These Treadmill Workouts Can Help You Get Fit This Winter, Even if You’re Not a Runner (Live Strong)

Posted: Dec 17, 2022 in In the News

This article orginally appeared on Live Strong on December 17, 2022.


This time of year can be a bit of a physical gray area when it comes to fitness (and that's OK!). But if you're looking for a way to keep moving in the cold, dark, hectic, unfocused days of winter, the treadmill — as boring as it may seem — might be calling your name.

"It's not always about having a specific goal in mind, but it's about falling back in love with your training," Rebecca Kennedy, Peloton strength and treadmill instructor, says about jumping into treadmill training in the depths of winter. "The winter, to me, is really a good time for building your strength and keeping your conditioning up."
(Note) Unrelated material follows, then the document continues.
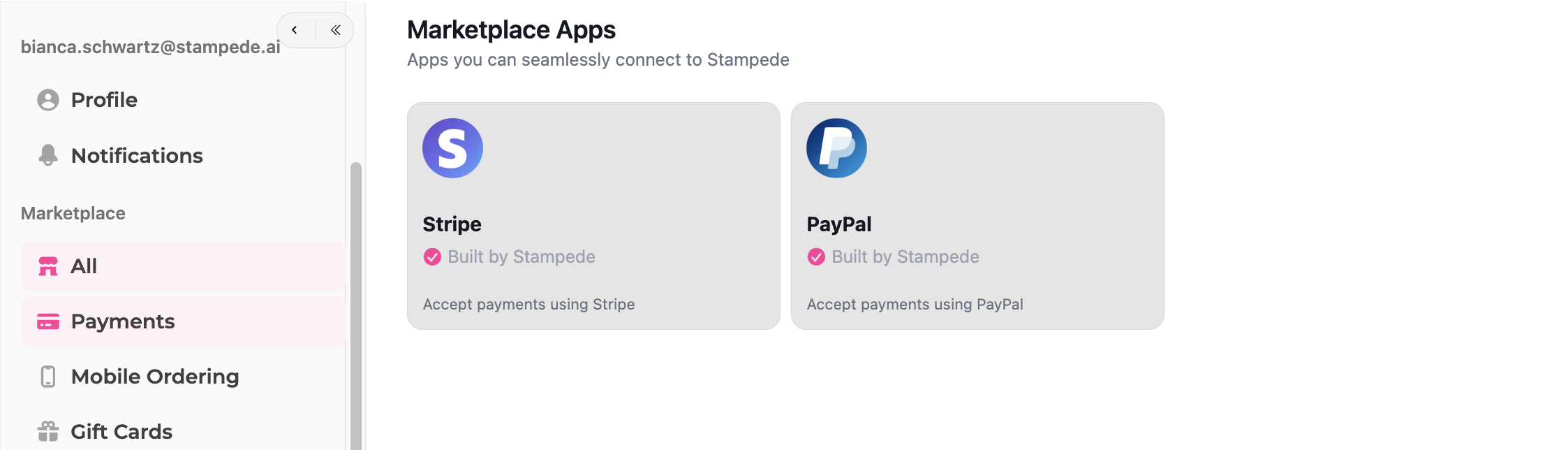1568x450 pixels.
Task: Go back using the single chevron arrow
Action: pos(295,30)
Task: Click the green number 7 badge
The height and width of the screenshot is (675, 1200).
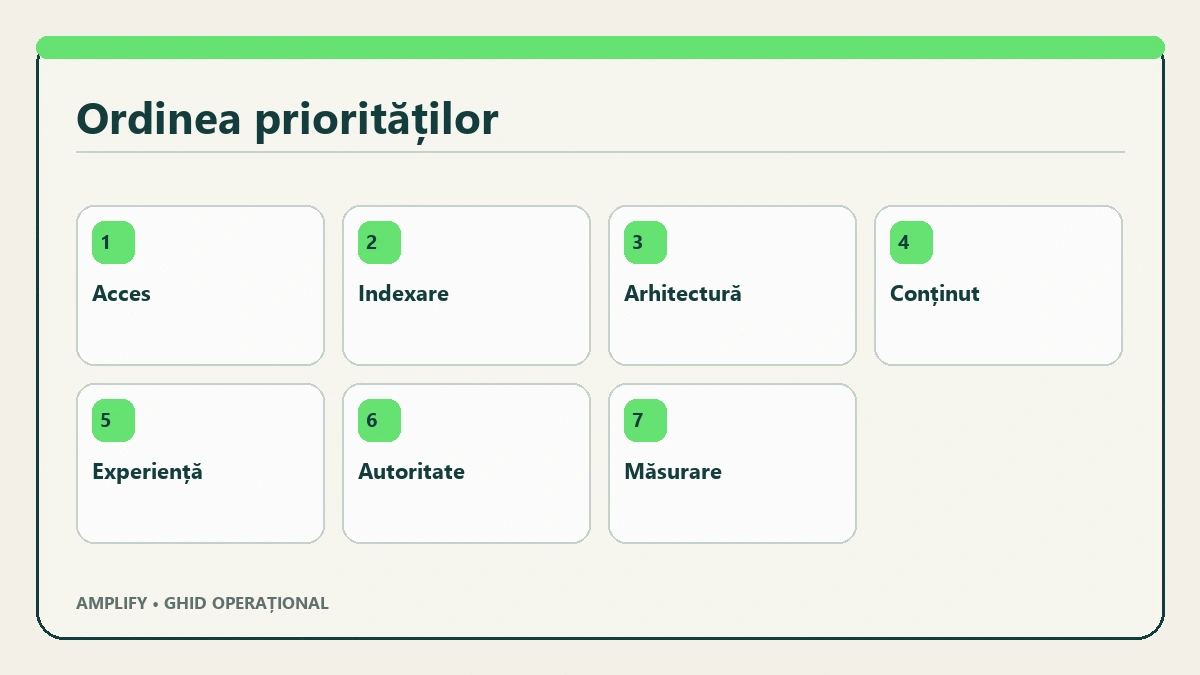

If you're someone who detests the treadmill, it may be helpful to think about the benefits it will have on any of your spring goals. Here, we break down how to best utilize this tried-and-true machine for your fitness goals on the horizon.

Spring Goal: Hiking
While you're waiting for the ground to thaw to get up to elevation, the treadmill is a great place to start building power for spring hiking feats ahead.

"Walking on [an incline], you're not going to have the divots and the different ground or environment that you're going to be walking on trails, but at least you're getting the strength you need to implement it when you're out on the trails," Kennedy says. Walking on a 15 percent grade conditions essential lower leg muscles including your glutes, calves, hips and hamstrings.

?Best Treadmill Function:? Bump up the incline.

?Go-To Workout:? Tune into one of Kennedy's Peloton Hiking Bootcamp classes, HIIT-style classes that mix in power walking on various levels of incline instead of running, with key strength training moves that will get you hike-ready.

Spring Goal: Run a Marathon
For marathoners, early winter is often considered the off season, which is a great time to turn to the treadmill for pre-training conditioning. "When you're planning for a race in the spring, you'll have a plan, but right now, you get to have fun and kind of enjoy the training," Kennedy says. "Focus more on keeping your base level intact."

When training kicks into gear come January or February, the treadmill remains a great option for keeping your training consistent, despite the ever-changing winter weather.

?Best Treadmill Function:? Intervals and hills. "Whether you're a beginner or a more seasoned runner, that's going to keep up your strength and your power when you're ready to get back on the road," Kennedy says.

?Go-To Workout:? Alana Myers, CPT, certified personal trainer and American Council on Exercise (ACE) resource center supervisor, suggests this interval workout for building endurance:

Warm up for 5 minutes at a comfortable pace.
Then bump it up to a run for 10 minutes.
Slow down to a jog for 2 minutes of recovery.
Repeat that sequence of running and jogging three times total.